Tuesday, 22 November 2016

linux-4.8-ck8, MuQSS version 0.144

Here's a new release to go along with and commemorate the 4.8.10 stable release (they're releasing stable releases faster than my development code now.)

linux-4.8-ck8 patch:

MuQSS by itself:

There are a small number of updates to MuQSS itself.
Notably there's an improvement in interactive mode when SMT nice is enabled and/or realtime tasks are running, or there are users of CPU affinity. Tasks previously would not schedule on CPUs when they were stuck behind those as the highest priority task and it would refuse to schedule them transiently.
The old hacks for CPU frequency changes from BFS have been removed, leaving the tunables to default as per mainline.
The default of 100Hz has been removed, but in its place a new and recommended 128Hz has been implemented - this just a silly microoptimisation to take advantage of the fast shifts that /128 has on CPUs compared to /100, and is close enough to 100Hz to behave otherwise the same.
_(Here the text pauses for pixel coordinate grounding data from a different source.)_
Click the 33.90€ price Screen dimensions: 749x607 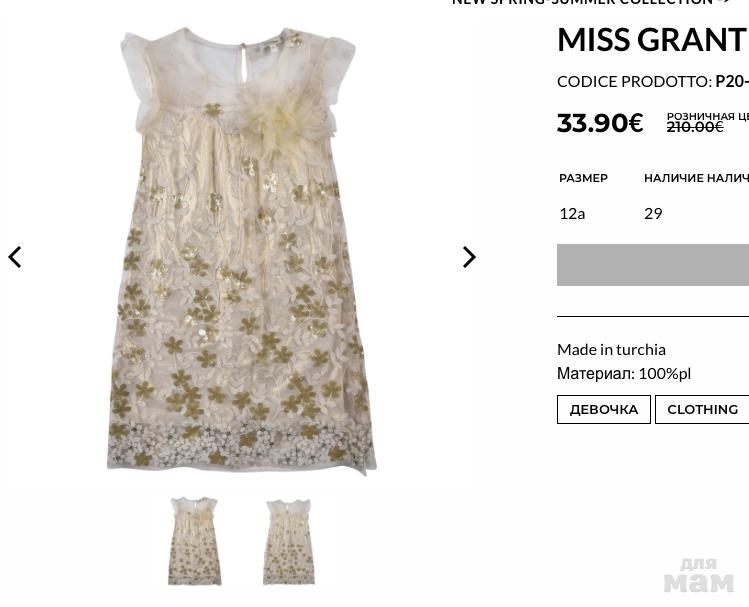pyautogui.click(x=600, y=123)
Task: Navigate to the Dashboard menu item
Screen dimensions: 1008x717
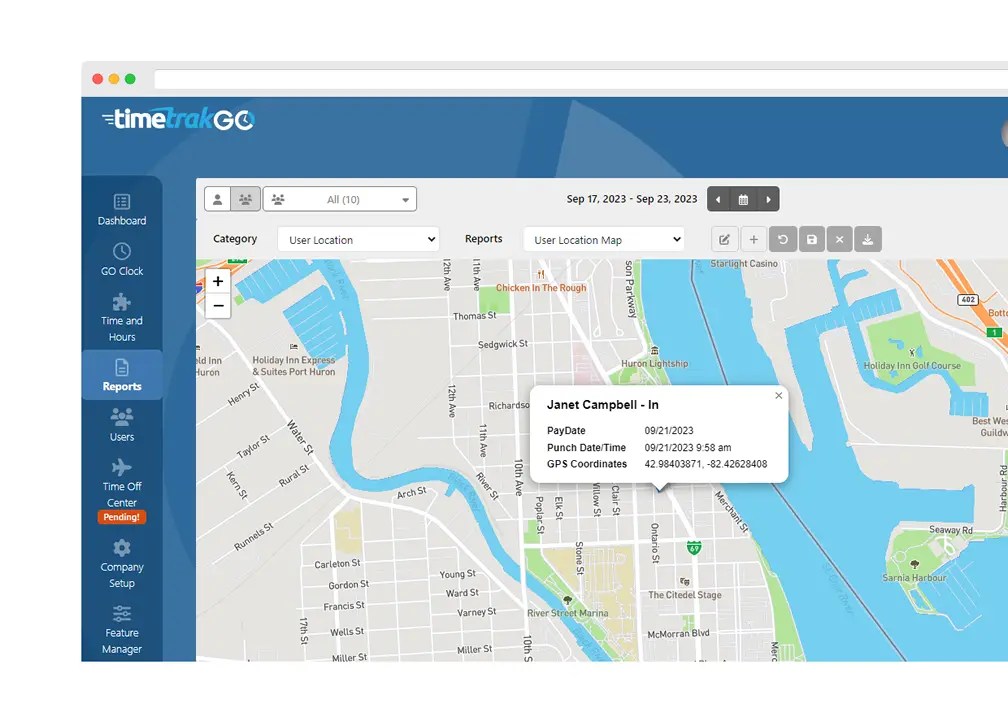Action: point(121,210)
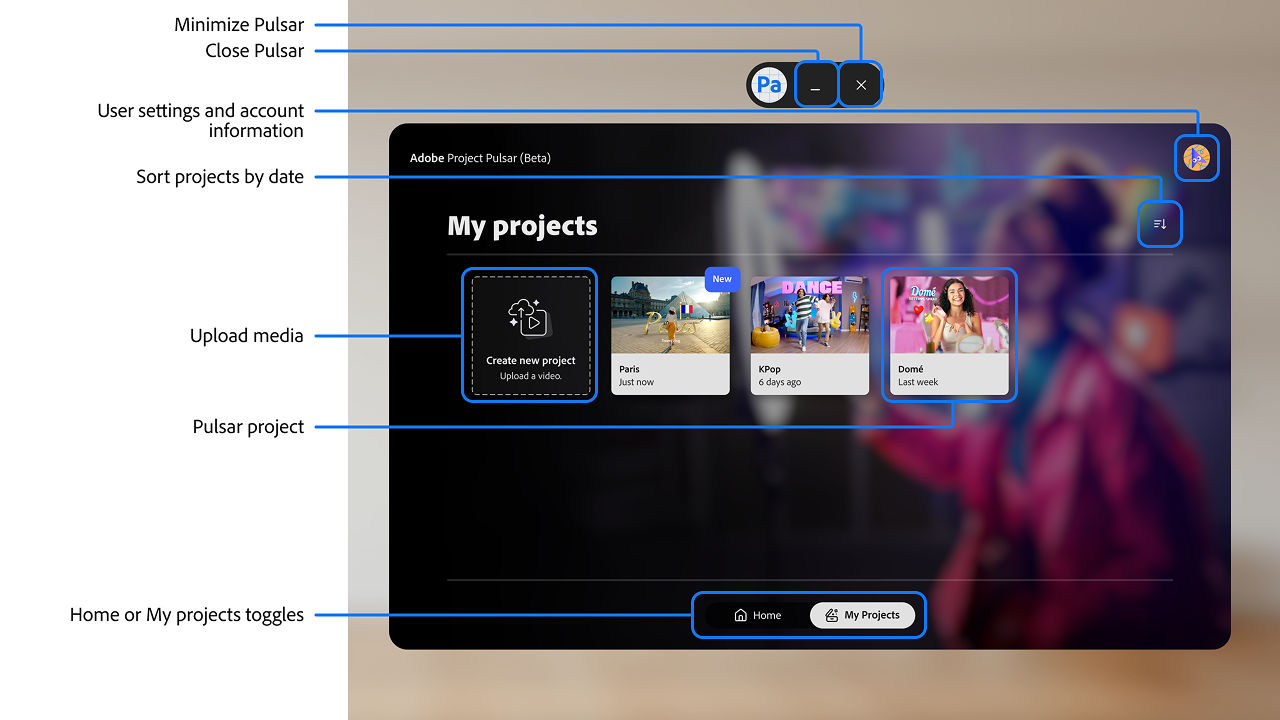
Task: Click the Adobe Project Pulsar (Beta) title
Action: point(481,158)
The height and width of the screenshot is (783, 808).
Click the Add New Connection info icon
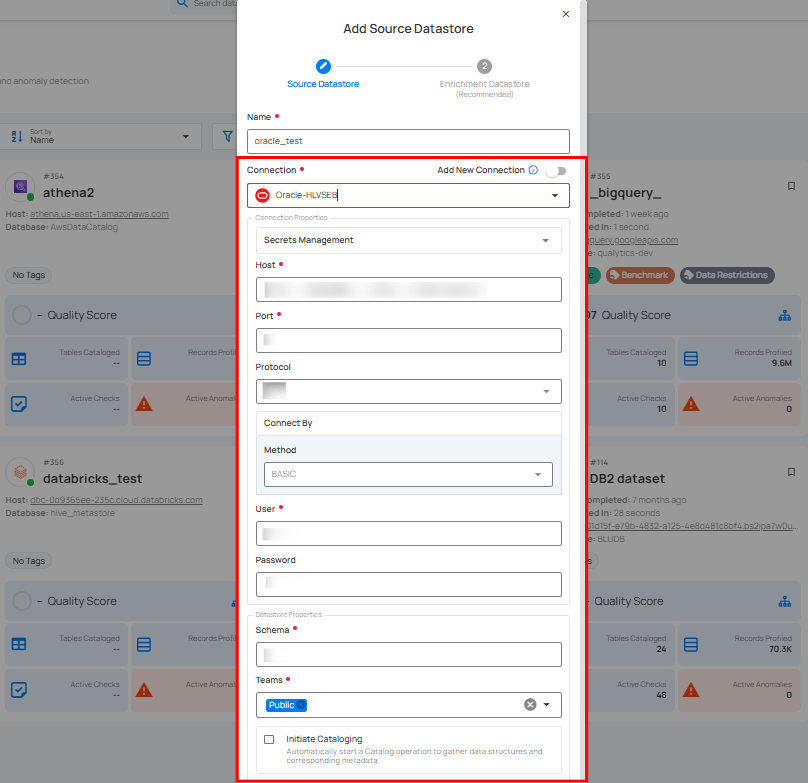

For the -ck patch only I've reinstated updated and improved versions of the high resolution timeouts to improve behaviour of userspace that is inappropriately Hz dependent allowing low Hz choices to not affect latency.
Additionally by request I've added a couple of tunables to adjust the behaviour of the high res timers and timeouts.

Both of these are in microseconds and can be set from 1-10,000. The first is how accurate high res timers will be in the kernel and is set to 100us by default (on mainline it is Hz accuracy).
The second is how small to make a request for a "minimum timeout" generically in all kernel code. The default is set to 1000us by default (on mainline it is one tick).

I doubt you'll find anything useful by tuning these but feel free to go nuts. Decreasing the second tunable much further risks breaking some driver behaviour.


Saturday, 12 November 2016

linux-4.8-ck7, MuQSS version 0.140

Another week has passed, another stable linux release, and to follow, another -ck and MuQSS release.

linux-4.7-ck7 patch:

Split out patches:

MuQSS by itself for 4.8:

MuQSS by itself for 4.7:

This release marks a change towards conservative changes only.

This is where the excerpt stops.